Welsh Theology Professor Explores Islam on the Internet

By BROCK READ

It's not often that Islam and the Internet are mentioned in the same book, let alone the same breath. But Gary Bunt, a lecturer in Islamic studies at the University of Wales, is doing more than just stringing the two words together: With his new book Virtually Islamic (University of Wales Press, 2000), and with a Web site of the same name, Mr. Bunt places what he calls cyber-Islamic environments at the heart of his scholarship.

Gary Bunt

Mr. Bunt (left) says his project is the first to chronicle a singular and important moment in the history of Islam: The establishment of digital communities, he says, has allowed Muslims to explore the peripheries of their faith in an environment based on ideas, not identities.

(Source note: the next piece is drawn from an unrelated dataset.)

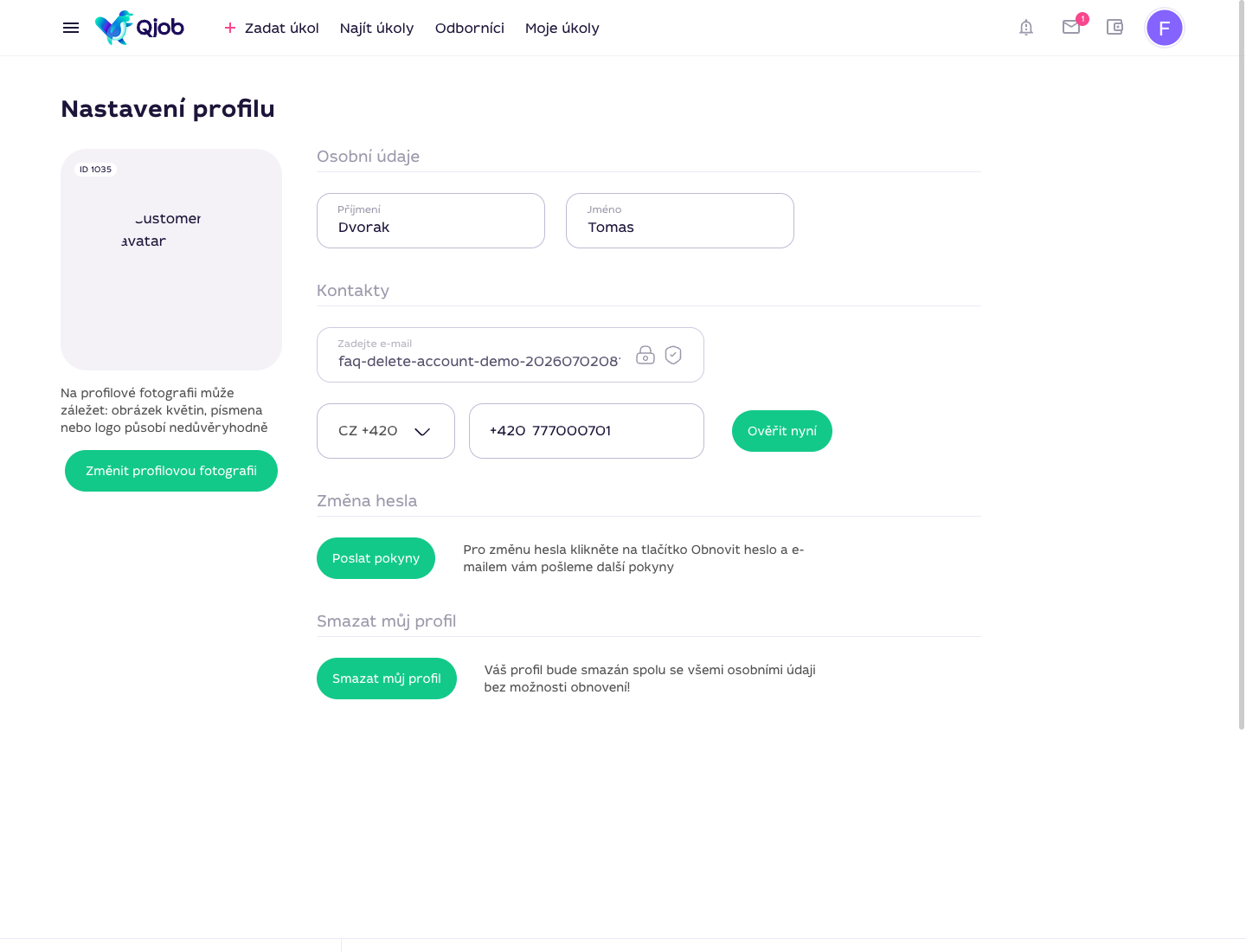1246x952 pixels.
Task: Focus the phone number field +420 777000701
Action: click(587, 431)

It's made for some surprisingly "innovative and progressive material," such as Queer Jihad, a Web site dedicated to the struggles and successes of gay Muslims. "According to some interpretations of the Koran, Islam prohibits homosexuality," says Mr. Bunt. The Web has provided gay Muslims with "an opportunity to say things about Islam that they wouldn't be able to do in their own town."

Conservative Muslims are understandably cool to such challenges to Islam orthodoxy, but Mr. Bunt sees the challenges as parts of a "very exciting process."

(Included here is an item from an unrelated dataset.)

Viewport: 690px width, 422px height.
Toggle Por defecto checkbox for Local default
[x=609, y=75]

Islam's more traditional element, once resistant to all things cyber, has come around to the Web as well. It took something of an attack on the religion to galvanize its leaders into action: the appearance of SuraLikeIt, a pro-Christian text written in the style of the Koran. When the site appeared on the Web, says Mr. Bunt, "it woke up a lot of people in traditional institutions up to the medium" and prompted a series of online rebuttals. SuraLikeIt was banished from its original home on America Online after complaints.

This is how the new face of Islam operates, Mr. Bunt says. With no real way to hide the diversity of the Web's Islamic community (Saudi Arabia and some other nations have set up complex systems to filter out objectionable material, but they have proven ineffective), other Islamic fringe groups are rushing to put forth their views as well.

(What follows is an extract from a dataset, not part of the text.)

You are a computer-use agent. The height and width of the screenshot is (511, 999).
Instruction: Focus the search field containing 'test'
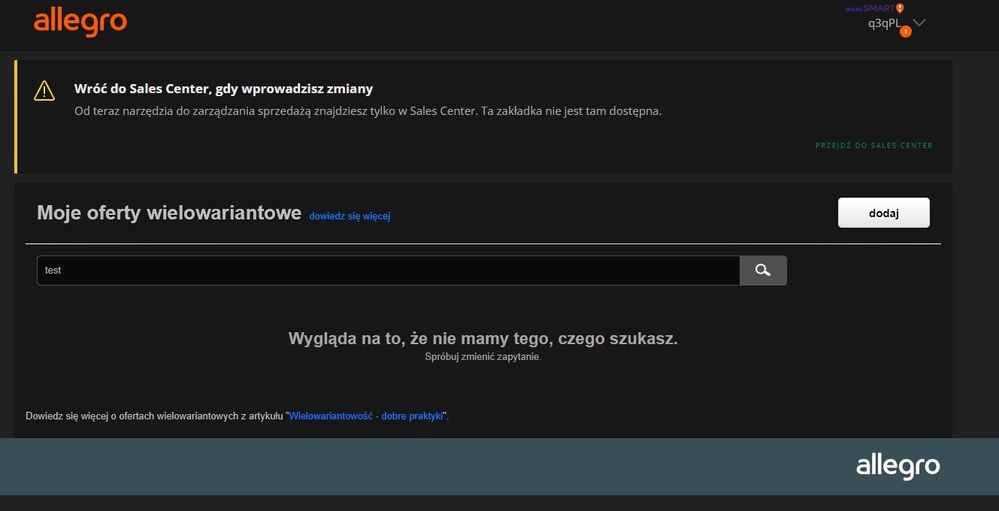[388, 270]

The Web sites Mr. Bunt has studied are remarkably heterogeneous, such as an online mosque in Belfast, Northern Ireland, and a three-dimensional computer tour of Mecca. Mr. Bunt is especially interested in examining different translations of the Koran on the Web and how they reflect nuanced understandings of the religion.

The Internet, Mr. Bunt says, is not stripping Islam of its rituals: There is software that helps people calculate the direction of Mecca so they know which way to face when praying, for example. But it is pushing the religion away from geography and toward a more global outlook. "People can get an answer to a theological or interpretive question without going to the mosque," Mr. Bunt points out. "It is really chipping away."

Mr. Bunt, meanwhile, is trying to keep time from chipping away at the subjects of his research: Unlike printed media, Internet sites can disappear into thin air. "That's one of the issues that one has to get over," he explains. "We're working with a changing or evolving bookshelf."